Tuesday, August 22, 2006

Logbook

The Aug 14 entry for the SANS Handler's Diary talks about using a log book to keep track of issues, maintenance, and incidents. I'd like to add "it's that simple" and "it's not that simple".

It's that simple in that, for any business network, you need to do just that: keep a record. It's not that simple in that, for most business networks, it's not mandatory to keep a record. Personally, I don't recommend using a log book as it doesn't allow for the inclusion of external documents.

If your company lives by paper record, you should be keeping a set of folders, one for each system. Entries should be made via a set of forms (incident, maintenance, configuration change, etc.) that can be dated and signed by personnel concerned with the specific evolution. For some of the entries, management should sign.

If you take the electronic path, I recommend a Wiki or even just a set of folders in a directory on a stand-alone system (not networked!). The same idea for blank form follows: keep a set of templates handy that you can cut-and-paste from.

In either case, you want to limit the access to the logs. If they're paper-based, keep them in under lock and key. If they're electronic, restrict access and don't network the system. File or file system encryption might be useful (if not time consuming). Side note: backups are your friend.

The entire point of the exercise is to produce a legally useable record. It's a benefit for the company in that it can be used to display due care (compliance).

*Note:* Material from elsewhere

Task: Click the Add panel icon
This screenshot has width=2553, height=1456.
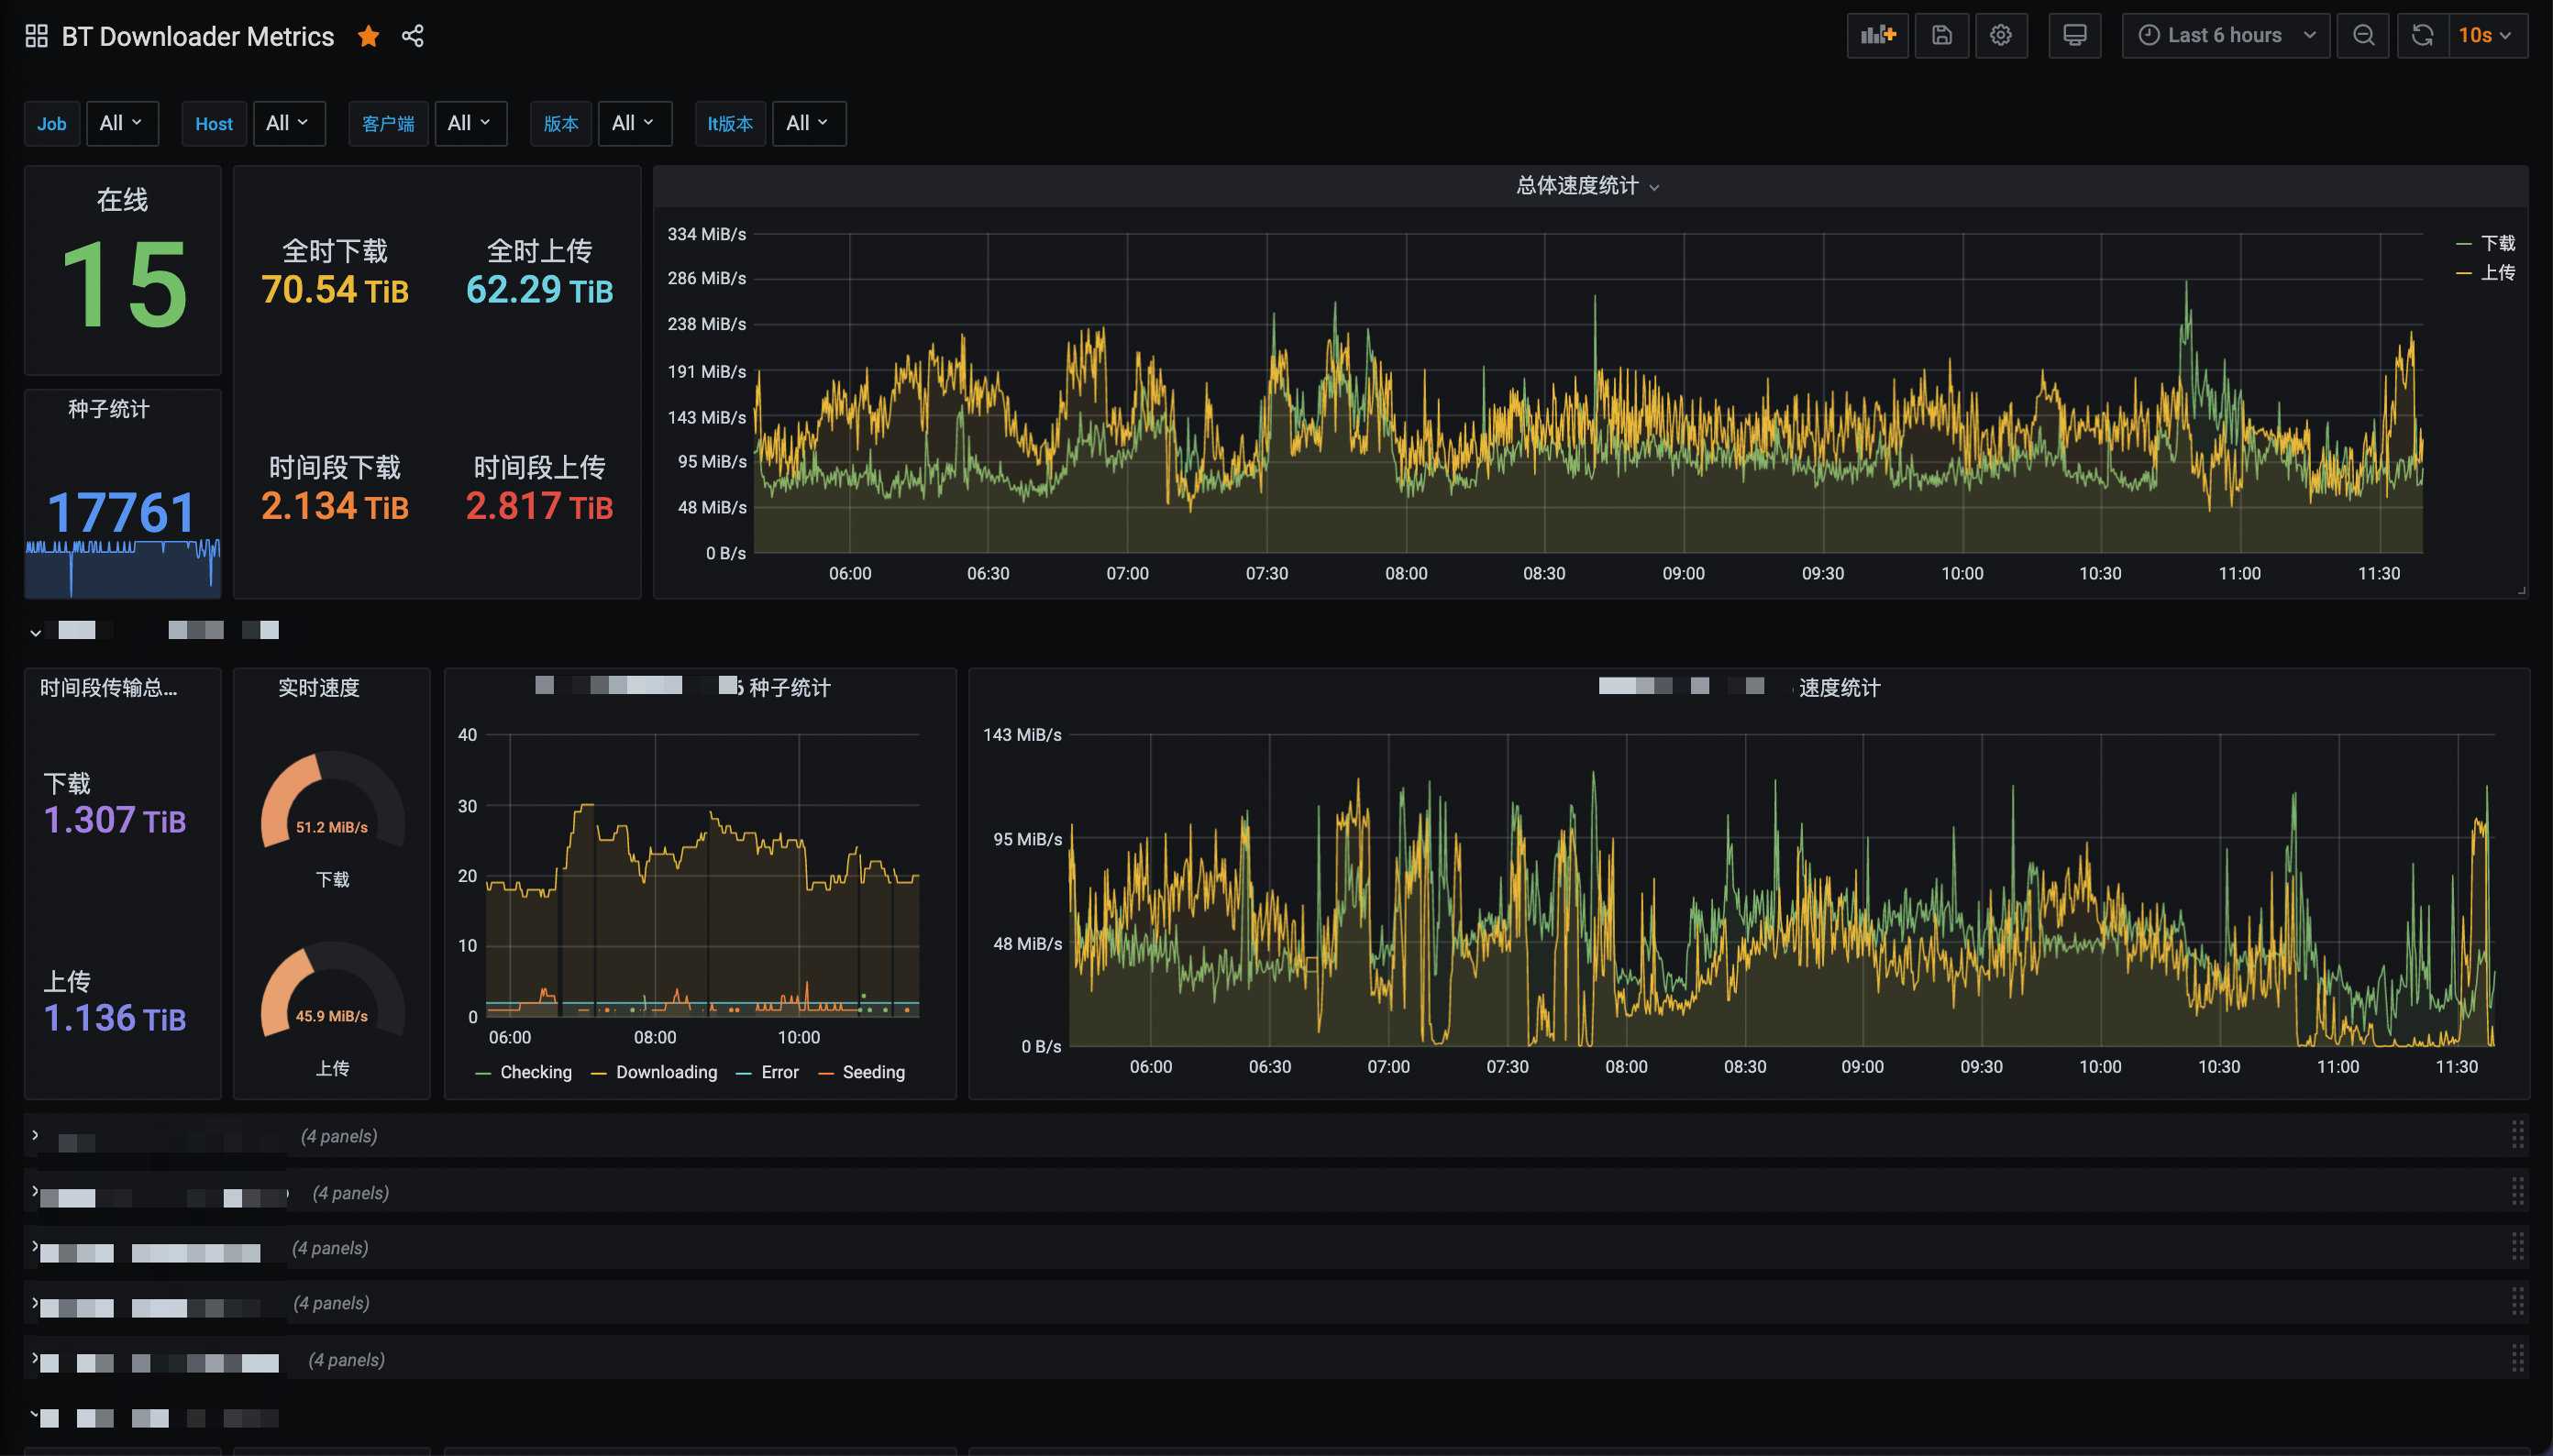Action: 1877,35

It's a benefit for you in that it becomes a reference for keeping track of who did what to when and when. It is valuable to anyone that follows you after you've moved on, so that they don't have to repeat your mistakes (yes, you should include them too) and it'll minimize having to figure out if you did or didn't perform a specific action on a machine.

I used the phrases "mandatory" and "due care" above to denote that there are now a number of laws (GLB, SarBox, FISMA, HIPAA, etc.) in existance that require due diligence (having policy/practices/protections in place) and due care (recording the exercise of due diligence). Most of those laws (if not all) don't care how you perform these functions, just that you have them. If you (as an organization) use a well-recognized set of practices (e.g., ISO 17799), so much the better. You'll use less time having to defend them, should you end up in court.